What Do Safety-Aligned LLMs Learn From Mixed Compliance Demonstrations?
This research investigates how large language models (LLMs) interpret "compliance demonstrations"—examples provided in a prompt that show an assistant successfully answering a user's request. While previous studies have shown that providing many examples of an AI answering harmful questions can "jailbreak" a model, this paper explores what happens when those harmful examples are mixed with benign, helpful ones. By testing how these different types of examples interact, the authors aim to understand whether models are simply learning a generic rule to "always comply" or if they are sensitive to the specific content and context of the examples provided.
Testing How Models Interpret Examples
To understand how models process these demonstrations, the researchers created a hypothesis-testing framework. They compared three possibilities:
The Total-Count Hypothesis: The model simply counts the total number of compliant examples, regardless of whether they are benign or harmful.
The Harmful-Count Hypothesis: The model ignores benign examples and only tracks the harmful ones when deciding whether to answer a dangerous request.
The Joint-Count Hypothesis: Both types of examples matter. Benign examples might either "amplify" the model's tendency to comply (making it more likely to answer harmful requests) or "dilute" it (reinforcing the model's safety training and making it more likely to refuse).
The study tested these hypotheses across four different models (Llama-3.1-8B, OLMo-3.1-32B-Instruct, Gemma-4-31B-IT, and GPT-OSS-20B) by varying the ratio of benign to harmful demonstrations.
Key Findings on Model Behavior
The researchers found that benign and harmful demonstrations are not interchangeable, effectively rejecting the idea that models just count total compliance. Instead, the impact of benign examples varies significantly by model:
Dilution: For models like Llama-3.1-8B and Gemma-4-31B, adding benign examples actually reduced the likelihood of the model complying with a harmful request. This suggests these models interpret benign examples as evidence of a "helpful and harmless" persona, which reinforces their safety training.
Amplification: In some cases, such as with GPT-OSS-20B, benign examples slightly increased the likelihood of harmful compliance, suggesting the model became more cooperative overall.
Consistency: For other models, like OLMo-3.1-32B, the number of benign examples had no significant impact on the model's safety, meaning the model focused almost exclusively on the harmful examples provided.

+++++

→ ACTION ITEM: Decide whether each statement agrees with the text on mixed compliance demonstrations, answering yes or no and quoting the words of the text that settle it. 1. The hypotheses were tested on four models. 2. For OLMo-3.1-32B, adding benign examples lowered the chance of harmful compliance. 3. Under the Harmful-Count Hypothesis, benign examples are disregarded. The material that follows was taken from a separate source.

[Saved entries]
+++++

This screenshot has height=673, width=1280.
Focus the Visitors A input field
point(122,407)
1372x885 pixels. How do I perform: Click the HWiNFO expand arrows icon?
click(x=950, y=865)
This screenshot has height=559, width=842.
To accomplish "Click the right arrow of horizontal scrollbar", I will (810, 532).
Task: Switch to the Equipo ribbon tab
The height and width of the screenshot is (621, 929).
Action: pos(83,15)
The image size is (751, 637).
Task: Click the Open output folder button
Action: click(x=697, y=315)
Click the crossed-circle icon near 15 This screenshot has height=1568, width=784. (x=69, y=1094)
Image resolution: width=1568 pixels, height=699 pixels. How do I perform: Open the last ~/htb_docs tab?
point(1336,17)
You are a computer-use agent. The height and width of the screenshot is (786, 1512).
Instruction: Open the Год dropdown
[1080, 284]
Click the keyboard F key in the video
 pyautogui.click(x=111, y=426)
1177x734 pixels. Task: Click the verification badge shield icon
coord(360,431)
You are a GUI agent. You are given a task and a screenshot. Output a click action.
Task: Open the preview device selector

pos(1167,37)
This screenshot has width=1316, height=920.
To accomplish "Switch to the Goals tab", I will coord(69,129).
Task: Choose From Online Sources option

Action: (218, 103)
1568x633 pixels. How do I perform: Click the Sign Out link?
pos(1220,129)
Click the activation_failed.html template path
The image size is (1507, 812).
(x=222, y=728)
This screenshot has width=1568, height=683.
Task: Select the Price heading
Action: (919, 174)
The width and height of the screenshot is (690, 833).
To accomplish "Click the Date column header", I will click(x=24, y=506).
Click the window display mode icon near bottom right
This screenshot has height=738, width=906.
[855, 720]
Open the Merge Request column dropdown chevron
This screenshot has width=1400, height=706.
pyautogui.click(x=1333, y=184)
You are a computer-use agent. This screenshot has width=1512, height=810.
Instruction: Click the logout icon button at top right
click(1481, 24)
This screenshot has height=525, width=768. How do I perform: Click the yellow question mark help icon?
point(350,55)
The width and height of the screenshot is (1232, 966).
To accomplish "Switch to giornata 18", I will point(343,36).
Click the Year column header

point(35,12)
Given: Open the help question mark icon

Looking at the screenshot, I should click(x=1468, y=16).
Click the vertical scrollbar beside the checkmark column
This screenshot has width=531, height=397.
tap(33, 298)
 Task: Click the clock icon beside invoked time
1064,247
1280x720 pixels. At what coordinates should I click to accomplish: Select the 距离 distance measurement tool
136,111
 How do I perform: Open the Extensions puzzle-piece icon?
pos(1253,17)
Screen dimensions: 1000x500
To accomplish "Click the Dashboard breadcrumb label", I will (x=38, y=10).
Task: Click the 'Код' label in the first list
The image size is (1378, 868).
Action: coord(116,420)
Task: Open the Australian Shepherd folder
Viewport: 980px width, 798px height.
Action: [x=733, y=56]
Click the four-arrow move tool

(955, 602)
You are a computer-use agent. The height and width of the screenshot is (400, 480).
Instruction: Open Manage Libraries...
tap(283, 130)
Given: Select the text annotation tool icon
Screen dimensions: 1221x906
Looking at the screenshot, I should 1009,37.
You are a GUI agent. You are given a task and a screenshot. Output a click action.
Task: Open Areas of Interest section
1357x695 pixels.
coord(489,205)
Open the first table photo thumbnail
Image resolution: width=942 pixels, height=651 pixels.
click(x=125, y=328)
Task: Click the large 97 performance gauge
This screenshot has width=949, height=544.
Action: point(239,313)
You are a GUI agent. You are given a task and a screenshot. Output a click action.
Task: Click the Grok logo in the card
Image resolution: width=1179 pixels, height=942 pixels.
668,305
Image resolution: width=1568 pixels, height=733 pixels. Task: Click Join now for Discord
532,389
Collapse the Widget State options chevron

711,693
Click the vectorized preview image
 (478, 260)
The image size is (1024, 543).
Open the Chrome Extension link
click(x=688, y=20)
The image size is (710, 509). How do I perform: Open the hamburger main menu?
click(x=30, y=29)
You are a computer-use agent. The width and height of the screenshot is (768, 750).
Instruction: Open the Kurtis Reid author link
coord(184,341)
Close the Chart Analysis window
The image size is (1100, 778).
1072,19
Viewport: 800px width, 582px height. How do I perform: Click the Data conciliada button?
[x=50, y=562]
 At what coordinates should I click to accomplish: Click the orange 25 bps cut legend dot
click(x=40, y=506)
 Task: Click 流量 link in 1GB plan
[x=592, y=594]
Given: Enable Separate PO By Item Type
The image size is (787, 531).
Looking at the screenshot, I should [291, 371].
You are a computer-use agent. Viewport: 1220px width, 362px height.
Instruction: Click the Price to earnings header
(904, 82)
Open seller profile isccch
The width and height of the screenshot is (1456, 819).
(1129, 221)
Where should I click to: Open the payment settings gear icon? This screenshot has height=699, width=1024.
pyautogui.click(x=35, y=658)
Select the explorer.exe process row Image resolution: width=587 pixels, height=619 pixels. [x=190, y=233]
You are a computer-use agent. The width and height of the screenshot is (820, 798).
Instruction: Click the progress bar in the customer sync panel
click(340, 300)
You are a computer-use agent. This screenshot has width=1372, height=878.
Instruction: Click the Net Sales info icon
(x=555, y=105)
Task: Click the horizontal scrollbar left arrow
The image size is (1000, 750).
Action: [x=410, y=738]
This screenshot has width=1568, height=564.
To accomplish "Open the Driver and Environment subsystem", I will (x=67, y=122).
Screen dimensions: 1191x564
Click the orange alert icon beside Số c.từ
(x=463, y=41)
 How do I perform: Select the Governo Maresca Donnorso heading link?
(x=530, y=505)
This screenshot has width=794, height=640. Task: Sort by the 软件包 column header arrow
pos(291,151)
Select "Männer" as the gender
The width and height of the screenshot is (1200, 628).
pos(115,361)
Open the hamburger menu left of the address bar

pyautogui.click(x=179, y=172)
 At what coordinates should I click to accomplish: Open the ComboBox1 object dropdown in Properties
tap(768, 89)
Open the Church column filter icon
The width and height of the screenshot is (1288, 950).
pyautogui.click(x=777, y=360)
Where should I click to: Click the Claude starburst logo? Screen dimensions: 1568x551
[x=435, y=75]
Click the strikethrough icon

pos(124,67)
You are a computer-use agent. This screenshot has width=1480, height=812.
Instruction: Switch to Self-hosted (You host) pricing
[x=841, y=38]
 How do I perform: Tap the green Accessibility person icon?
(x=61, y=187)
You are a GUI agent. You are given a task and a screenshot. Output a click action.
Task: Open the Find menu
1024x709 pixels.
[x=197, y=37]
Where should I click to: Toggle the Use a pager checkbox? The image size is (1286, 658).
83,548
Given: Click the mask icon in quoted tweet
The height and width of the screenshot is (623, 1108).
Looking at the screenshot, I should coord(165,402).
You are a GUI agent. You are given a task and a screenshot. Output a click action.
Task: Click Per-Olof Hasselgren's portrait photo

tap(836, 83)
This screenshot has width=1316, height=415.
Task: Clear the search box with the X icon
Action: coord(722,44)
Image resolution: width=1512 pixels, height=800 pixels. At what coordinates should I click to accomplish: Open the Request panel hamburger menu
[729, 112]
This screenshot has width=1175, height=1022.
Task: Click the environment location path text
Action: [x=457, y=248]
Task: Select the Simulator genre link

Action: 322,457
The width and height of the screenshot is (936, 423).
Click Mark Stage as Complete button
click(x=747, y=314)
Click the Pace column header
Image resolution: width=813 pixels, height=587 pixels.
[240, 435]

+++++

→ EXERCISE RESPONSE:
1. Yes: "The study tested these hypotheses across four different models"
2. No: "the number of benign examples had no significant impact on the model's safety"
3. Yes: "The model ignores benign examples and only tracks the harmful ones"